Sędzia:
-
Video:
Miało być łatwo I przyjemnie - Gdy popatrzyliśmy na kadrę, jaką na to spotkanie oddelegowała Vittoria Kraków, można było spodziewać się łatwiej przeprawy dla UBS-u. Tak jednak nie było, choć fakt faktem – długo to właśnie międzynarodowa ekipa prowadziła grę i dokumentowała swoją przewagę w postaci bramek.
Joker - Momentem zwrotnym w czwartkowej batalii było pojawienie się na boisku Marcina Zlota, zawodnika Vittorii. Ten dołączył do gry dopiero na ostatni kwadrans, ale to wystarczyło, by z marszu stać się bohaterem drużyny. Popularny Zlocik wpisał się bowiem dwukrotnie na listę strzelców i to w 48. i 50. minucie spotkania, zapewniając tym samym remis swojej ekipie.

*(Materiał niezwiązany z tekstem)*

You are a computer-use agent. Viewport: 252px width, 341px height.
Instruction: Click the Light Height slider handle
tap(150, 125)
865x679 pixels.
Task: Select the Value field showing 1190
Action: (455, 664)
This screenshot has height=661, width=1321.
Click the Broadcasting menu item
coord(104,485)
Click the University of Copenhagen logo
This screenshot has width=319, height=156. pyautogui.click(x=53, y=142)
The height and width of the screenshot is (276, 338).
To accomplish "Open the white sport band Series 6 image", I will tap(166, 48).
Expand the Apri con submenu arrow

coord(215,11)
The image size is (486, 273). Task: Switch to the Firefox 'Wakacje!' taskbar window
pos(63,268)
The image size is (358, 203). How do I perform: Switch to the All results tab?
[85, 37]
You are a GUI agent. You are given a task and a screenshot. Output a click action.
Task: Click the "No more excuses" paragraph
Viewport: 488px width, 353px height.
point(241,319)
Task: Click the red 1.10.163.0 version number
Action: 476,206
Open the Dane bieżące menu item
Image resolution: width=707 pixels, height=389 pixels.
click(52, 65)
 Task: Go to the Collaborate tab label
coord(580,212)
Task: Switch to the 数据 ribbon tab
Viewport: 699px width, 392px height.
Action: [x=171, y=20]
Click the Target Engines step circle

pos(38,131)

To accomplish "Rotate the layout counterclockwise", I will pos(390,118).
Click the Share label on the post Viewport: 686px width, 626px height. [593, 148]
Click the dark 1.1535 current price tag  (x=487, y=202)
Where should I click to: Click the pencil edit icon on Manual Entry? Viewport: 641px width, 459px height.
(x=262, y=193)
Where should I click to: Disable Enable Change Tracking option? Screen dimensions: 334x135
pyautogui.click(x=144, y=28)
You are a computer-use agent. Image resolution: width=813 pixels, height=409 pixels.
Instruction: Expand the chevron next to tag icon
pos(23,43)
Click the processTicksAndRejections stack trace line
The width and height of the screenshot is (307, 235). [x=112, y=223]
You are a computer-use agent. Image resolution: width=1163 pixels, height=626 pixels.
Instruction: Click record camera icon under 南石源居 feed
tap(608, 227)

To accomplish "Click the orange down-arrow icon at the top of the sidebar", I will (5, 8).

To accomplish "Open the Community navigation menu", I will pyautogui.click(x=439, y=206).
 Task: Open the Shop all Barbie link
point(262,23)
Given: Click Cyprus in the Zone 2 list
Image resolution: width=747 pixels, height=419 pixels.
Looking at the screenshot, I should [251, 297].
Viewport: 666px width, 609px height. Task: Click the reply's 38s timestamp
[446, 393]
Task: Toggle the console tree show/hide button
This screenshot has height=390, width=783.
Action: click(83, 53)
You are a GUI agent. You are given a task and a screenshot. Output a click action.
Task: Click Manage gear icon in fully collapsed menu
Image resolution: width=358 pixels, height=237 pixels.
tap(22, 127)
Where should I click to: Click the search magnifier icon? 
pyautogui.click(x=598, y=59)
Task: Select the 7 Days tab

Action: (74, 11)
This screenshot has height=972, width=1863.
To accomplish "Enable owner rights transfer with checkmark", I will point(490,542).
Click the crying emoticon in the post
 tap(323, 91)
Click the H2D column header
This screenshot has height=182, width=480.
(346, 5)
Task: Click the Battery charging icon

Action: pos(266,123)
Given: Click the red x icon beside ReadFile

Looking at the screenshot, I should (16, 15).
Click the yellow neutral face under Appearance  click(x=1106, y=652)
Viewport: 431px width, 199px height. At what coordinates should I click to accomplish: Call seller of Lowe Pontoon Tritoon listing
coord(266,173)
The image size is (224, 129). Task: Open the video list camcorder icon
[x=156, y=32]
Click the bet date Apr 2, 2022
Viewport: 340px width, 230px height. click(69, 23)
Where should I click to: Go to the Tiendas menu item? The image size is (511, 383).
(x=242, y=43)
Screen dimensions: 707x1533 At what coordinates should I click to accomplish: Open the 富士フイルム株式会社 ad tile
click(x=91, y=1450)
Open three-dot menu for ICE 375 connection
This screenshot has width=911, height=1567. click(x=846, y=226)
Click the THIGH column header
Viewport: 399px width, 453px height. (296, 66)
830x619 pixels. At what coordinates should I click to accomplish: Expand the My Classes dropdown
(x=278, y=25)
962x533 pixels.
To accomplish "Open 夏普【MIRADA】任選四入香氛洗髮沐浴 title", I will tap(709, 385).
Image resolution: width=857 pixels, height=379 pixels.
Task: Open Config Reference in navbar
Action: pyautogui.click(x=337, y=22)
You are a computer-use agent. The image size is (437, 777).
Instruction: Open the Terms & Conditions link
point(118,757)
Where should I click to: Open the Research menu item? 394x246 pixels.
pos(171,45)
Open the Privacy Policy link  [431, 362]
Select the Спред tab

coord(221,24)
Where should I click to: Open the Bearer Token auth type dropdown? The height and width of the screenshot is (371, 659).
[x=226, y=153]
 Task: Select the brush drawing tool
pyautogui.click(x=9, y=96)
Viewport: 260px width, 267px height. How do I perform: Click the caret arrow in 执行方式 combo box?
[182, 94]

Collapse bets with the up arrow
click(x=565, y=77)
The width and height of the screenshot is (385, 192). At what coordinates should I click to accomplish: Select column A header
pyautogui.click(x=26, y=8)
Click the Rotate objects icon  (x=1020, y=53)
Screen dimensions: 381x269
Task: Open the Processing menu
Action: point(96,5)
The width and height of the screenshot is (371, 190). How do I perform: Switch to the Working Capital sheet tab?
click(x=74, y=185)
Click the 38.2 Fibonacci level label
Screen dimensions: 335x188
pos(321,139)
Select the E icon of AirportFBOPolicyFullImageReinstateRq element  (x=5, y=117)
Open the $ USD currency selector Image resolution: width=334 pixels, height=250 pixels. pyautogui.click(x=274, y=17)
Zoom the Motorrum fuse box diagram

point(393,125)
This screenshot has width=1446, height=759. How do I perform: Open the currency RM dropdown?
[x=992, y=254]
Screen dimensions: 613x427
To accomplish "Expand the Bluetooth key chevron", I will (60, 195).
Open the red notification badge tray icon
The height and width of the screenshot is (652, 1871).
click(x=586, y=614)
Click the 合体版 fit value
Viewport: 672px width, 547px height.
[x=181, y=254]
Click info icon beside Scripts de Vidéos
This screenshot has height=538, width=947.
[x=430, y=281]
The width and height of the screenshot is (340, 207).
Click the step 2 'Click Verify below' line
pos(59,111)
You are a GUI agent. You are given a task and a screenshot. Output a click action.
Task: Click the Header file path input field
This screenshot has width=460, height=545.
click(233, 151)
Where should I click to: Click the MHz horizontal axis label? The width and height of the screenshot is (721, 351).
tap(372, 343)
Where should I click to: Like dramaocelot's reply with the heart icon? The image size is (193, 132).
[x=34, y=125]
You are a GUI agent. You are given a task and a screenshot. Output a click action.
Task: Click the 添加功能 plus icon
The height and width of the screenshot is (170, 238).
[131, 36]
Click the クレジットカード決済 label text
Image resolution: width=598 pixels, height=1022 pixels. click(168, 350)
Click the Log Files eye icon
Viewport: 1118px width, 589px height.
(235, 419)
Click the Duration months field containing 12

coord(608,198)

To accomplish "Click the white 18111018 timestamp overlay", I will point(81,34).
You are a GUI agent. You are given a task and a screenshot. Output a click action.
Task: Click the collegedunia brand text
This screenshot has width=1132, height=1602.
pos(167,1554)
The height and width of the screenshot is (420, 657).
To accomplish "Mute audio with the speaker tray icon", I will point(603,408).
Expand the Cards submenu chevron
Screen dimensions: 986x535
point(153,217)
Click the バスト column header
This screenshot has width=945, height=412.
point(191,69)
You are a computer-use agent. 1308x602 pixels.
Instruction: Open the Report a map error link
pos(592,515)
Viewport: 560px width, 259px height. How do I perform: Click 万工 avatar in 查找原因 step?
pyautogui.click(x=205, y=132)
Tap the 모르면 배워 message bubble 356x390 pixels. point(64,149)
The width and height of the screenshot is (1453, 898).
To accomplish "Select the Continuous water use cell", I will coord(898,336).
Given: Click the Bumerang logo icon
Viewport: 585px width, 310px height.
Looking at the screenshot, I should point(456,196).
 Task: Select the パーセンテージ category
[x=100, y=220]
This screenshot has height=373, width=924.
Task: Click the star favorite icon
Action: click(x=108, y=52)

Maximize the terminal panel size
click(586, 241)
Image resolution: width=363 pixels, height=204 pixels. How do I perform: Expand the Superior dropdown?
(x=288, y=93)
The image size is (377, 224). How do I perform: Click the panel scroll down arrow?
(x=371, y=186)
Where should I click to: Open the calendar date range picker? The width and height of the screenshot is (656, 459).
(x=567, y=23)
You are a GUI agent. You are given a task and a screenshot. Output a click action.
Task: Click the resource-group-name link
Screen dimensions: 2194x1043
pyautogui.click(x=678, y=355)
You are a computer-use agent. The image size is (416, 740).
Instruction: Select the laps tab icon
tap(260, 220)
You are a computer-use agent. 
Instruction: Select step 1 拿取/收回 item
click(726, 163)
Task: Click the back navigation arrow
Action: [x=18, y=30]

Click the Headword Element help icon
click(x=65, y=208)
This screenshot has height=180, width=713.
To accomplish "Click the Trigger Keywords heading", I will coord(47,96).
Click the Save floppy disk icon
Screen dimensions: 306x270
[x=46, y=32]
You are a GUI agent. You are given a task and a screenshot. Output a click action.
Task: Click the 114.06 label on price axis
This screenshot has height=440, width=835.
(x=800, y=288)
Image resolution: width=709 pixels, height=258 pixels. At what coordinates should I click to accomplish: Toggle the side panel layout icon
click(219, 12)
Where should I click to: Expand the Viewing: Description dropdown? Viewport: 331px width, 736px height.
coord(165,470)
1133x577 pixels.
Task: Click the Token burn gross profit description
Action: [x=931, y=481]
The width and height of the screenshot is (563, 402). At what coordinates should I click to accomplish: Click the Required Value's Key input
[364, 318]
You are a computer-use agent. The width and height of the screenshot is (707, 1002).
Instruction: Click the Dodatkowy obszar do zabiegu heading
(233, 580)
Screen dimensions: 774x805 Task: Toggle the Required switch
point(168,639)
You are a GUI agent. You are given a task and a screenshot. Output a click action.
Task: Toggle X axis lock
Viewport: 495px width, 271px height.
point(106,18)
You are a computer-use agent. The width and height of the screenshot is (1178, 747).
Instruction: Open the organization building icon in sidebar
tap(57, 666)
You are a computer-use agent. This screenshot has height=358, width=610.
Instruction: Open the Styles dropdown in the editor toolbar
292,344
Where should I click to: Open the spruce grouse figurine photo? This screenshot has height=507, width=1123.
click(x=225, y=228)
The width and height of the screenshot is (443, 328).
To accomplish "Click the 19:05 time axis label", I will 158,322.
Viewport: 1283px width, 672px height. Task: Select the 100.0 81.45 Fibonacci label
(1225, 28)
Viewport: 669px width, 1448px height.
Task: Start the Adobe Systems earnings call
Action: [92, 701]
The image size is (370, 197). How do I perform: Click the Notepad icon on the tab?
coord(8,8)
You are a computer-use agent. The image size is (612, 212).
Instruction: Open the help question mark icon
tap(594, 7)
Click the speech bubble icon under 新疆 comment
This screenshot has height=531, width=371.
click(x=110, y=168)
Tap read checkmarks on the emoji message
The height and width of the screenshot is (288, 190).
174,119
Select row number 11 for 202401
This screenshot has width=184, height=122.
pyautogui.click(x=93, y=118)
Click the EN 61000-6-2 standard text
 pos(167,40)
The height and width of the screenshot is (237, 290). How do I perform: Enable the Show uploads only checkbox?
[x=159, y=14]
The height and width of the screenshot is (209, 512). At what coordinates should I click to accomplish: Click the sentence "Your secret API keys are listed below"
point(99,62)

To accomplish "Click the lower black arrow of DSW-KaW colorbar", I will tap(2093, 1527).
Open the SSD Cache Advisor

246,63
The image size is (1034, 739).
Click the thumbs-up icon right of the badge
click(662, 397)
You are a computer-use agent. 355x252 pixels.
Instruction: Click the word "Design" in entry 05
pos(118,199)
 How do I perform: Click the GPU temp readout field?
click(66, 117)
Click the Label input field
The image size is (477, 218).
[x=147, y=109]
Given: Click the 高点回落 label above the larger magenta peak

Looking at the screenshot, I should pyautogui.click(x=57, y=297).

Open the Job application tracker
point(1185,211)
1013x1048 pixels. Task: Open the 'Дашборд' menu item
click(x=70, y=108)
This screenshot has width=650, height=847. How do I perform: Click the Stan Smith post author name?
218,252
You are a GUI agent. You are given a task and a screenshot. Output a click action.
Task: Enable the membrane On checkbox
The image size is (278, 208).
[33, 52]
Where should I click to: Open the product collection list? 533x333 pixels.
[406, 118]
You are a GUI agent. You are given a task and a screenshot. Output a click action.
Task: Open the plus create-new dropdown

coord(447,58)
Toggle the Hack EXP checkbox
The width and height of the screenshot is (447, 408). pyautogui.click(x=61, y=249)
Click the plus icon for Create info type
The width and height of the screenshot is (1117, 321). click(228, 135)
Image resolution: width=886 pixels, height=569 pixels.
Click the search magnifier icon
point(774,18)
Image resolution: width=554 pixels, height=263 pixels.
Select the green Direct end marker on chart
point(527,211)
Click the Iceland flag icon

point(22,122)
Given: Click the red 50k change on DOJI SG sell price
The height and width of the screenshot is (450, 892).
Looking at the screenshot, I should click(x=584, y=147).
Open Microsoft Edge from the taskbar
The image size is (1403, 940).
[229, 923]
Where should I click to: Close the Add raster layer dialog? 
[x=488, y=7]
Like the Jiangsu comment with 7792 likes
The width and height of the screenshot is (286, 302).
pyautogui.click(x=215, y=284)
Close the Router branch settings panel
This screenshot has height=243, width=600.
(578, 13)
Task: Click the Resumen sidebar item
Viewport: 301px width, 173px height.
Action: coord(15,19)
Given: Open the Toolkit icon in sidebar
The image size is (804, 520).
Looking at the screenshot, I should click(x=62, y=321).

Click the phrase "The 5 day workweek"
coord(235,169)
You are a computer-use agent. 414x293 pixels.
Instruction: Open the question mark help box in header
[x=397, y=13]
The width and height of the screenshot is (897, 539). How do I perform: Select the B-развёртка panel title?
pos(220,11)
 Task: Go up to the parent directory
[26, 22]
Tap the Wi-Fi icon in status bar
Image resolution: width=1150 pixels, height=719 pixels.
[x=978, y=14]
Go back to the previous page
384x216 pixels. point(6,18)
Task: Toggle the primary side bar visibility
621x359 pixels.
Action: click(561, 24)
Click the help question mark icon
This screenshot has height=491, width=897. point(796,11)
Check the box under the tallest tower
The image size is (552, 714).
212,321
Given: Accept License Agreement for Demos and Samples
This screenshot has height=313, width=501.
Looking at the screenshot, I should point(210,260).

Nie wszystko stracone - Zgubione przez UBS punkty mogą boleć, jednak ekipa ta ciągle rzutem na taśmę może wskoczyć na miejsce premiowane awansem. Do tego potrzebuje jednak wygranej z Aptivem, który zaangażowany jest w walkę o mistrzostwo ligi i będzie bardzo trudnym konkurentem.